Nothing but the lines below from the first through the one with "You are a GUI" should appear, printed exactly; please leave pictures out.

── Material for this task ──

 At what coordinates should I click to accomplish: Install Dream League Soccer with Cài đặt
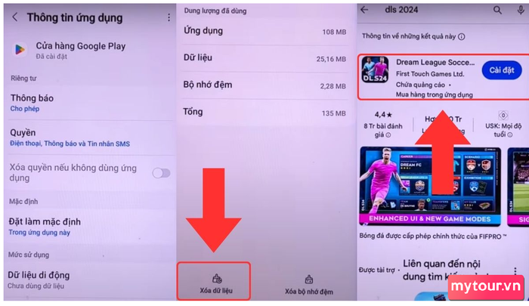tap(502, 70)
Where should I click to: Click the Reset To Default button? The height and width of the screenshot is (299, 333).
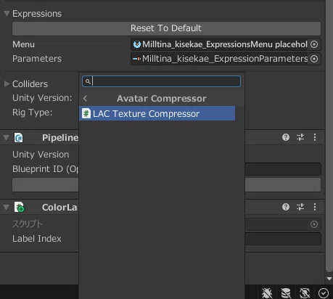(x=166, y=28)
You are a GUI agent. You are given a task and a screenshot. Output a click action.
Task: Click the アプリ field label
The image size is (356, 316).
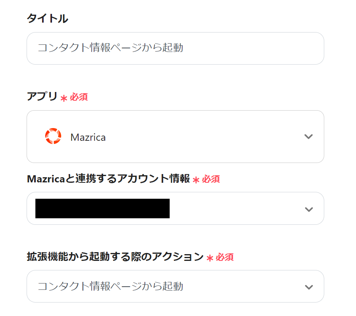pyautogui.click(x=42, y=96)
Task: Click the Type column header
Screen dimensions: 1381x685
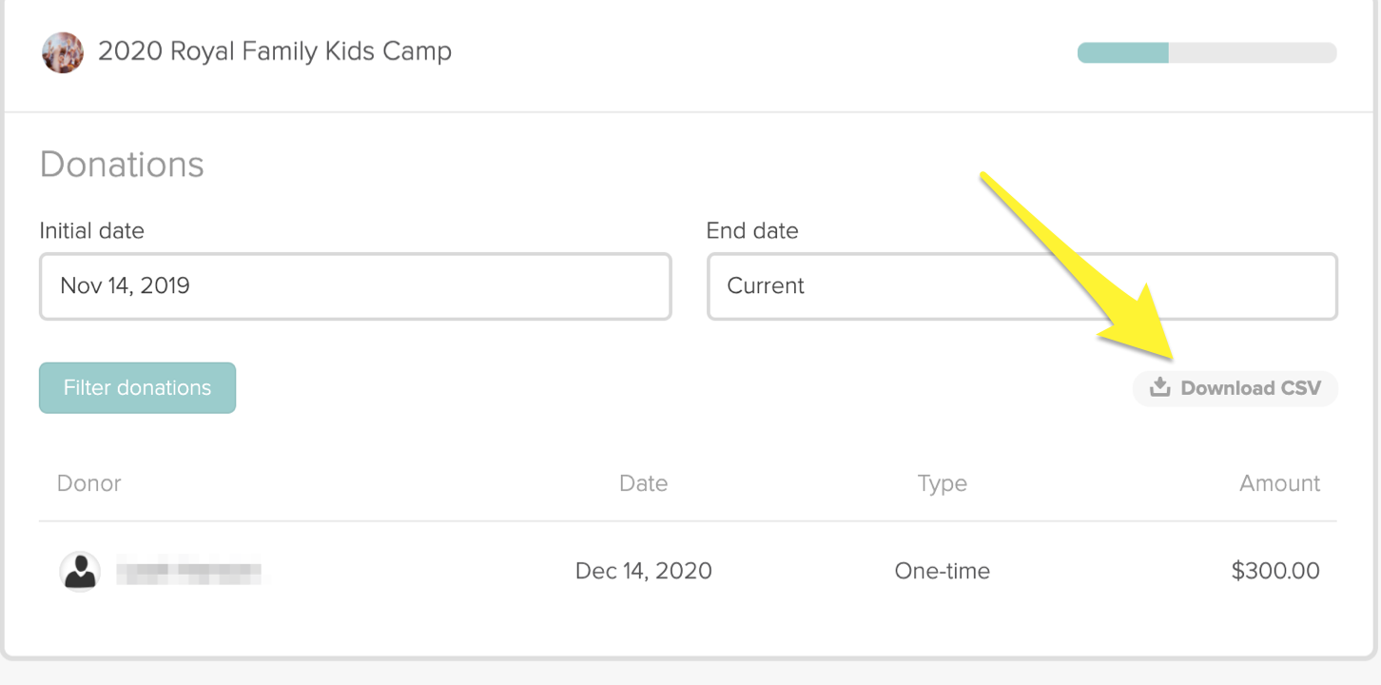Action: click(943, 483)
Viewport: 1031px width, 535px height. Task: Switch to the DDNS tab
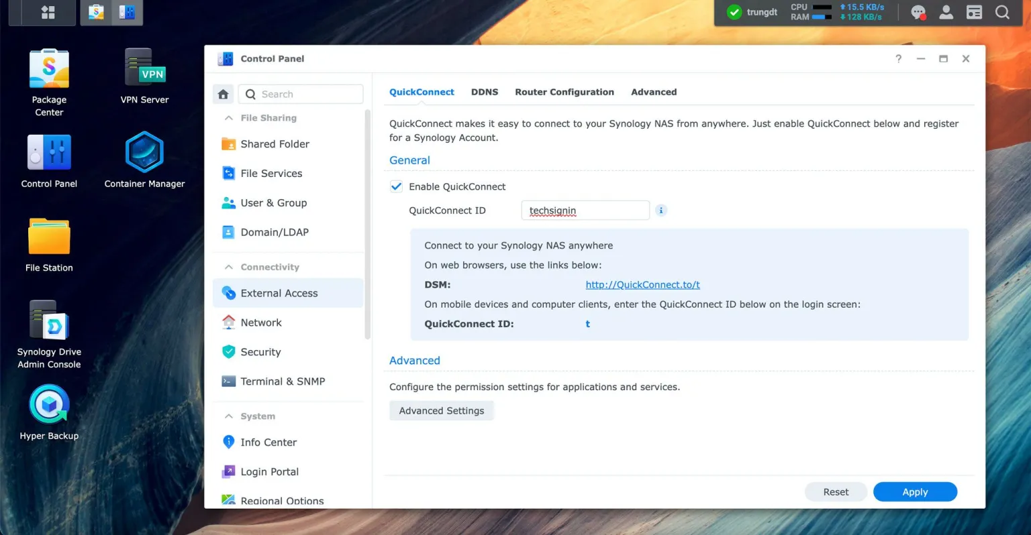(x=485, y=92)
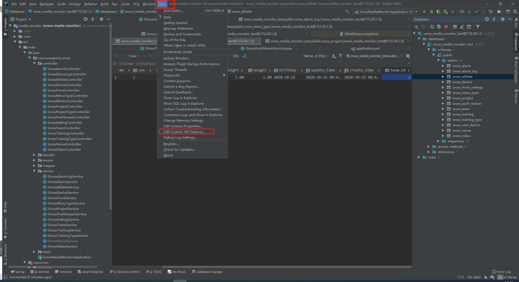Click the Git update project arrow
This screenshot has height=282, width=519.
(469, 12)
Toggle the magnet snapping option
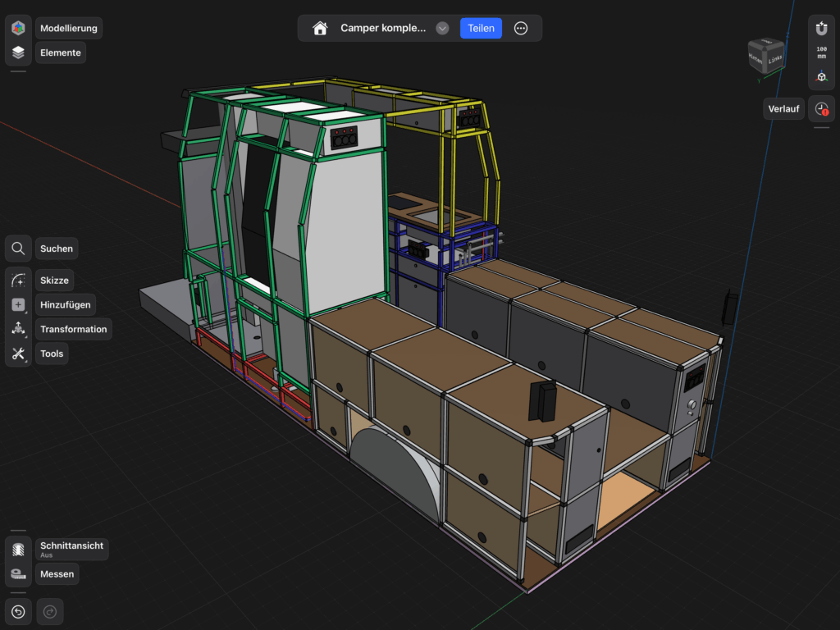The height and width of the screenshot is (630, 840). [x=821, y=28]
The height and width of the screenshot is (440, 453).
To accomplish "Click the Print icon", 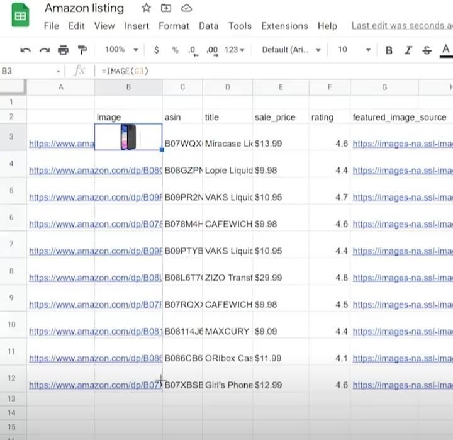I will (63, 50).
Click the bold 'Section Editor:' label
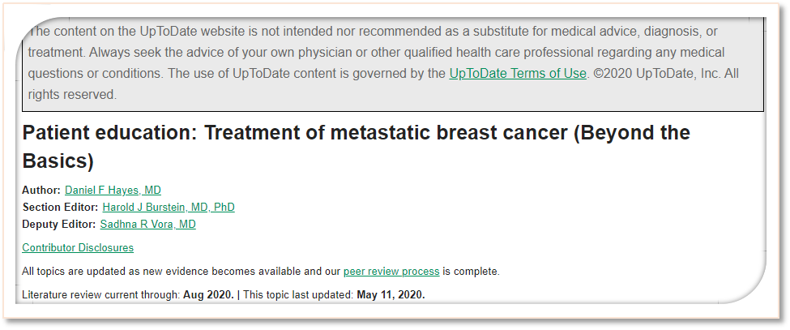The image size is (790, 330). click(x=60, y=208)
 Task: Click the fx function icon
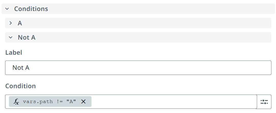[16, 101]
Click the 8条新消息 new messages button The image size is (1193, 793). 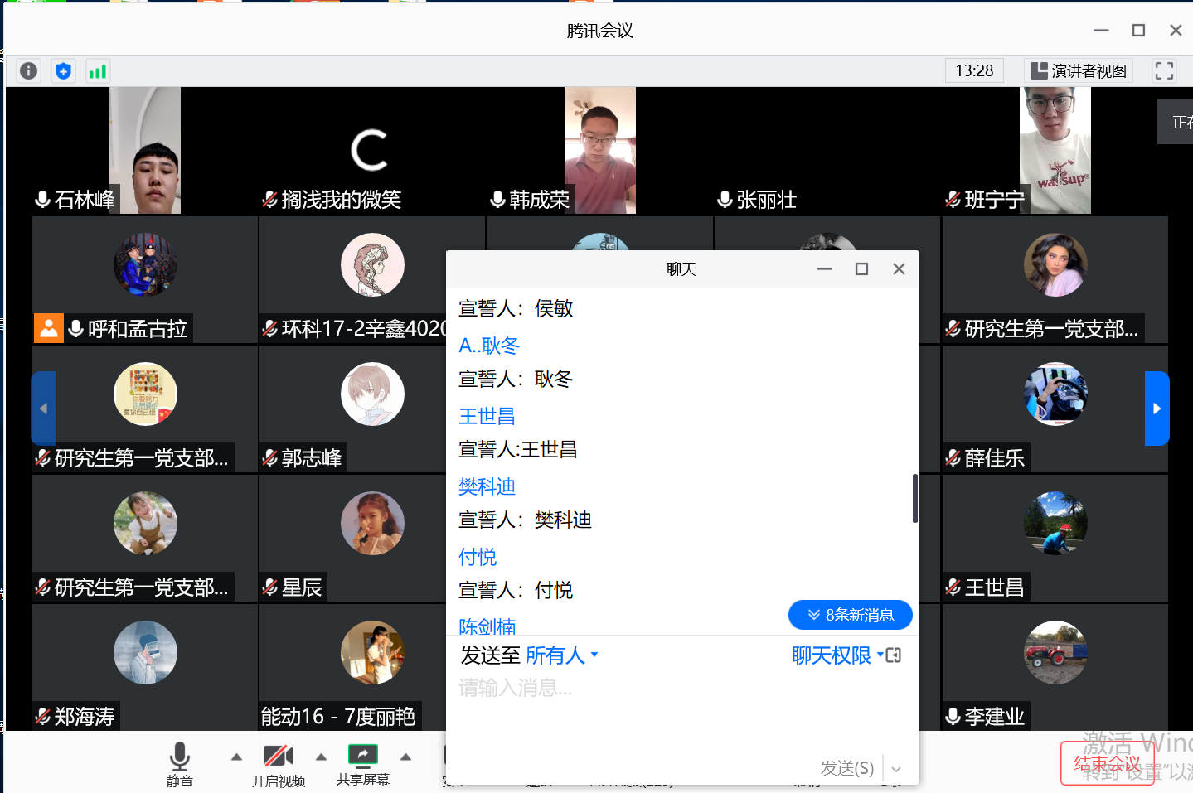850,615
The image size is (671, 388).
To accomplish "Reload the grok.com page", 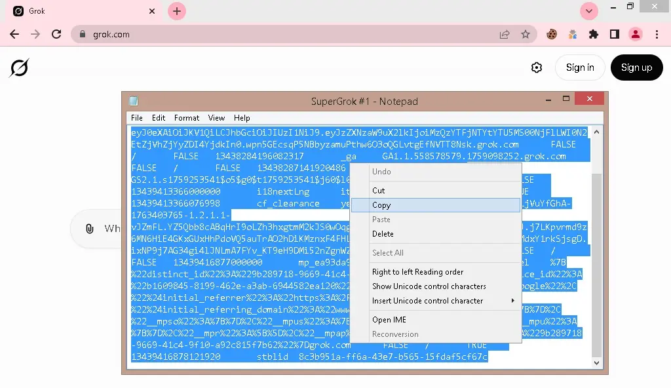I will coord(56,34).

───

Answer to this problem:
 At what coordinates should I click to accomplish: Install Dream League Soccer with Cài đặt
tap(502, 70)
Where should I click to: Click the Reset To Default button? The height and width of the screenshot is (299, 333).
(x=166, y=28)
You are a GUI agent. You are given a task and a screenshot. Output a click action.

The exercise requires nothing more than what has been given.